Charism

The gratuitous gift of the Holy Spirit enabling each to be a channel of God’s Love and Redemption in the world.


 

We serve our community and the world through our life consecrated to prayer, silence and solitude. But these are tools, not ends in themselves. Their function is to create a space for a deeper and more constant conversation with God.

Prayer
More accurately we should say “prayerful presence.” We aim to pray always as the Apostle Paul suggests. The concrete details of how to prayerfully go to the supermarket or drive on the freeway are the very work which a solitary must engage in. There are no formulas for this.

Silence
Even with our mouths closed, we are hardly ever silent.

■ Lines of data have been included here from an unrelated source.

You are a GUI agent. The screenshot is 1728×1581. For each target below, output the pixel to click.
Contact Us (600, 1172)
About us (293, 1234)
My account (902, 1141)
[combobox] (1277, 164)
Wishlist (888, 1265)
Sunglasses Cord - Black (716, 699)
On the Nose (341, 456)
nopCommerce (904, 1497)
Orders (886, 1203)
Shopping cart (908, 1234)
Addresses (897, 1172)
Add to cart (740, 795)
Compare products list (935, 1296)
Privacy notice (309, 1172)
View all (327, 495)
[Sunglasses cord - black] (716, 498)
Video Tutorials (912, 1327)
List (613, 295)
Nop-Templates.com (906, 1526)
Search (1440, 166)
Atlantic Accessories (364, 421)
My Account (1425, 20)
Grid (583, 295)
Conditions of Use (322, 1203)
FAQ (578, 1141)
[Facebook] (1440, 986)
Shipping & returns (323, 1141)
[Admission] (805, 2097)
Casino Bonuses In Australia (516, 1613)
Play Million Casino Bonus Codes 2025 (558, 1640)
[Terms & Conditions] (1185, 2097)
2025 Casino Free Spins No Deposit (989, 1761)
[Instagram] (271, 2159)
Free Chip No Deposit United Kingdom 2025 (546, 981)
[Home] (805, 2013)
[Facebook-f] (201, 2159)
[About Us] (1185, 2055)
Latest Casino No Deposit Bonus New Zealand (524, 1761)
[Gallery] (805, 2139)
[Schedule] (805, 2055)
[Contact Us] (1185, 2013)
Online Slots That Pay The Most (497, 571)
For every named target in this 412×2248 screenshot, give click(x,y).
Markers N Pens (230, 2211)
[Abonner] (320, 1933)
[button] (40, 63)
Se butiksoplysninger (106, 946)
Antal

Our eyes dart to and fro, our mind races forward into a fantastical future and backwards into an imagined past. We are hardly ever just present to the moment. Yet it is in this very moment where silence and healing are to be found. So our work is to constantly strive to be where Christ is, here and now.

Service

We live and work within our own neighborhoods, earning our living, and giving back to the world the love we have so graciously received from the Lord. Some of us work as chaplains, teachers, and computer-geeks.

Community & Solitude

Just as Our Lord blessed the poor in spirit (while clearly not suggesting that being destitute,
hungry, and homeless were noble ideals) so
too we take the meaning of “solitary” to be a person who, in the midst of their life, is profoundly aware
of being alone with God. We carry our cloister in our hearts and our
monastic cell is wherever we are. We believe the Lord is calling us to be a visible witness of the eremitical life without a monastic enclosure. We place emphasis on the centrality of the Holy
Eucharist. Following Romuald, we dedicate
much time to the “one way” of recitation of the psalter.

Divine Offices

We all have different tastes and spiritual inclinations. Therefore, we do not restrict recitation of the offices to any one version. Some use the offices from the Book of Common Prayer, some use a traditional Roman breviary, others a different version, and some may have constructed their own Office book using the shape and form traditional to each office. It doesn’t matter which version is used. What matters is that you recite the office. We also place emphasis on “quality v. quantity” when praying the office. Sometimes life circumstances limit the number of offices one can recite on any given day. Rest assured the community supports you with their prayers when this occurs.

Lectio Divina

Apart from the Offices this is the single most important “weapon” in the arsenal of a solitary. A great part of the formation of the novice will be spent teaching and refining the practice of Lectio, until it becomes second nature. Fundamentally, lectio is to be a time where the individual seeks the Heart of Christ in the Gospels, learning directly from the Master how to become fully human.